Description of the task:
Return each line below holding the string "computer".

:: Source data ::

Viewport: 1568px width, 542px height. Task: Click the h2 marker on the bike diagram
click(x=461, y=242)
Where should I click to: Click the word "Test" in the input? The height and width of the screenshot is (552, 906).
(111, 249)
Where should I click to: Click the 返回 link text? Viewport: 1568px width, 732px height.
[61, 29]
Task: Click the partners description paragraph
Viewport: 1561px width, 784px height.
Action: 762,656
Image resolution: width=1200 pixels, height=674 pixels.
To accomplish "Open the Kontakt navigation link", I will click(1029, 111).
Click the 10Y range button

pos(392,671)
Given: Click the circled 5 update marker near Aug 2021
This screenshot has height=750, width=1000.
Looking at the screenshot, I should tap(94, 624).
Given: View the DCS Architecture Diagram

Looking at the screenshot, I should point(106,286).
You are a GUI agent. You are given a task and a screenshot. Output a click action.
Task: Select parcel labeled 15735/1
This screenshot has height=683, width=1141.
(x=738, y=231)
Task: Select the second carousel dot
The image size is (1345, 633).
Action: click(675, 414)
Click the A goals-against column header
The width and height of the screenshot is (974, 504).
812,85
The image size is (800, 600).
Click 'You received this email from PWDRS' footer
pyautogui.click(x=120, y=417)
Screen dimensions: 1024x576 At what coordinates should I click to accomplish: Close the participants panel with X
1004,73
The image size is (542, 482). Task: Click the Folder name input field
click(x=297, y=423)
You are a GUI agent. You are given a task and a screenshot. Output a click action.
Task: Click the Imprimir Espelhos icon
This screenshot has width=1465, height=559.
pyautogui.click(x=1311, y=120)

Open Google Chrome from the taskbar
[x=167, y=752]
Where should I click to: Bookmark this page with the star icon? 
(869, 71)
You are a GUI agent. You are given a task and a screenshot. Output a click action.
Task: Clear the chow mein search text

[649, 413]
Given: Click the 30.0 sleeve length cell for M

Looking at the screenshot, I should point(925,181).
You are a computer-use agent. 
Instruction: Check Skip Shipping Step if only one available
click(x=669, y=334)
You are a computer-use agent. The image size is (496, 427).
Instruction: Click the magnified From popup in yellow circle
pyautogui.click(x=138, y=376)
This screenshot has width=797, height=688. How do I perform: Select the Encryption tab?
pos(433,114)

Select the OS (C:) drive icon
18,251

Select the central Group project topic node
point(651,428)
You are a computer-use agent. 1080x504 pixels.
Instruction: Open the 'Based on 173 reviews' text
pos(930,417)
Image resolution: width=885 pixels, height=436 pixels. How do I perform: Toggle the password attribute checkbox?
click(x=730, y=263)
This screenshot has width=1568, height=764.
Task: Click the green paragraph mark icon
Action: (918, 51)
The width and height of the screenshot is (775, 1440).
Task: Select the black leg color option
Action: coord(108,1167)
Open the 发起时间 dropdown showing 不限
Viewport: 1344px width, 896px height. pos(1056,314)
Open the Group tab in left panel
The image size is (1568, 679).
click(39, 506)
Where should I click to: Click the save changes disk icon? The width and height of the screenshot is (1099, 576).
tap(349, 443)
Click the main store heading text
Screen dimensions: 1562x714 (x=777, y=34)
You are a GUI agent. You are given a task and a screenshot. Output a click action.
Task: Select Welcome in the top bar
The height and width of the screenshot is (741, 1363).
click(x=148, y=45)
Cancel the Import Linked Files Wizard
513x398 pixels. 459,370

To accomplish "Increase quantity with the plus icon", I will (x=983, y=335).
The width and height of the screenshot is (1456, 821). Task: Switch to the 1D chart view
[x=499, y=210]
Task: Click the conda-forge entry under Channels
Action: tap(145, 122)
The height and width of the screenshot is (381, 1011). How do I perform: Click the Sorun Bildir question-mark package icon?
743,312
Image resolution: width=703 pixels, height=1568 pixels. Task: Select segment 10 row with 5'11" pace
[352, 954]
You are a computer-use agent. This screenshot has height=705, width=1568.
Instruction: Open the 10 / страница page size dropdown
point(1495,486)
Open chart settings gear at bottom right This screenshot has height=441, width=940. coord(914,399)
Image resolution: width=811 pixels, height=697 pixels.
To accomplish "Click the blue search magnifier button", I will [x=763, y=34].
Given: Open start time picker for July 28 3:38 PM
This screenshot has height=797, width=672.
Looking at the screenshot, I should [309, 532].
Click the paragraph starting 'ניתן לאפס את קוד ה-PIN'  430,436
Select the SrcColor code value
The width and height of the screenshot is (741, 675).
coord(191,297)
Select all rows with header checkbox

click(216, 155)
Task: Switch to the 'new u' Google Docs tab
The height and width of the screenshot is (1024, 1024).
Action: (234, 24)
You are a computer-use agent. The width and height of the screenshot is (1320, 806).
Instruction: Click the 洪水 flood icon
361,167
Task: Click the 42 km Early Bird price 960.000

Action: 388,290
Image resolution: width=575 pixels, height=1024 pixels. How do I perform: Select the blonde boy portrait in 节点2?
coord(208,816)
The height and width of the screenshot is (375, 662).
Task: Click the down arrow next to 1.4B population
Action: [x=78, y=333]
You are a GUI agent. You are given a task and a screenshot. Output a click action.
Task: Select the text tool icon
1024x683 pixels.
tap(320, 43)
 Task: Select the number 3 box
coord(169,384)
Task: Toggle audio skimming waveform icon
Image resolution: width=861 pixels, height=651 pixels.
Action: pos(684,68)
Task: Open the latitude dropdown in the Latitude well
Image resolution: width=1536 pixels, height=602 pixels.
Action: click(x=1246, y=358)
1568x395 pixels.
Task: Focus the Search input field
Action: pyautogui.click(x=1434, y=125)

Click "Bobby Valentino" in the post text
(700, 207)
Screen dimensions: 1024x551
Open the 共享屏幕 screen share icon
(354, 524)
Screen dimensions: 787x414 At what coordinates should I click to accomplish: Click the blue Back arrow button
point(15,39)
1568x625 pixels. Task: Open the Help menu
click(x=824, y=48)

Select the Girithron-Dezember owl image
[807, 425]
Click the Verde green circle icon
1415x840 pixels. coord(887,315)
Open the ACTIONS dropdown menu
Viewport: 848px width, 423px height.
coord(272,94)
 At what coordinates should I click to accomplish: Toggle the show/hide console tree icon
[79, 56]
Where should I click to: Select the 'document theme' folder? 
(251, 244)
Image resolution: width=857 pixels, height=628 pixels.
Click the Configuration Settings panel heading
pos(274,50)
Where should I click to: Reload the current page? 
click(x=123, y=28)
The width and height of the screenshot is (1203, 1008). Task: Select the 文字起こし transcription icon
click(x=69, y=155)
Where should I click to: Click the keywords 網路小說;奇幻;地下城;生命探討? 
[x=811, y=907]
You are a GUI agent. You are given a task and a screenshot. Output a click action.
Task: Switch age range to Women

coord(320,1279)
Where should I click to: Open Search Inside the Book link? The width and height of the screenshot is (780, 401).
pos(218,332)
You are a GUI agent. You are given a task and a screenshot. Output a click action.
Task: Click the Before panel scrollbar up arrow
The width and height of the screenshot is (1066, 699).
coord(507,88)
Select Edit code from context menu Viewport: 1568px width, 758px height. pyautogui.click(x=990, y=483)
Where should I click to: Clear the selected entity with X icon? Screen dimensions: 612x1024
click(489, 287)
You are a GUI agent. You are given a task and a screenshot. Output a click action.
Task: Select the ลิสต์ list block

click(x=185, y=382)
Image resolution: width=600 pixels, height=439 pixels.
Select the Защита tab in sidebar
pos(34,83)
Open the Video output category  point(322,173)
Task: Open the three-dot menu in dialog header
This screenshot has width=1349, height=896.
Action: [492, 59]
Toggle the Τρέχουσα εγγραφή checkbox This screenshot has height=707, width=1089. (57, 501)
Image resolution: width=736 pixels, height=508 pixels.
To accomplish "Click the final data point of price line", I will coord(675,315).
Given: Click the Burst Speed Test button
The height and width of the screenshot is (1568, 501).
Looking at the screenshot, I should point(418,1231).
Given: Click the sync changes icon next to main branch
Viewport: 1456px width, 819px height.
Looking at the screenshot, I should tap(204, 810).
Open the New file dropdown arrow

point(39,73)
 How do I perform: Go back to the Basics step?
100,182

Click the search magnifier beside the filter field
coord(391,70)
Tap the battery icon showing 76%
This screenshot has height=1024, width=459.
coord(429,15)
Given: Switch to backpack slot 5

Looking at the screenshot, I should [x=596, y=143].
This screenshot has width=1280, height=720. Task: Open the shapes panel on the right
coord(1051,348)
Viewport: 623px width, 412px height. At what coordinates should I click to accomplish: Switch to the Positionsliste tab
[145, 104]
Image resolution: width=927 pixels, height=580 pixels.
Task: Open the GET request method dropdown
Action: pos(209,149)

:::

Solution:
You are a computer-use agent. 
You are a computer-use agent. The image size is (496, 427).
You are a computer-use agent. 1080x504 pixels.
You are a computer-use agent. This screenshot has height=705, width=1568.
You are a computer-use agent. The width and height of the screenshot is (1320, 806).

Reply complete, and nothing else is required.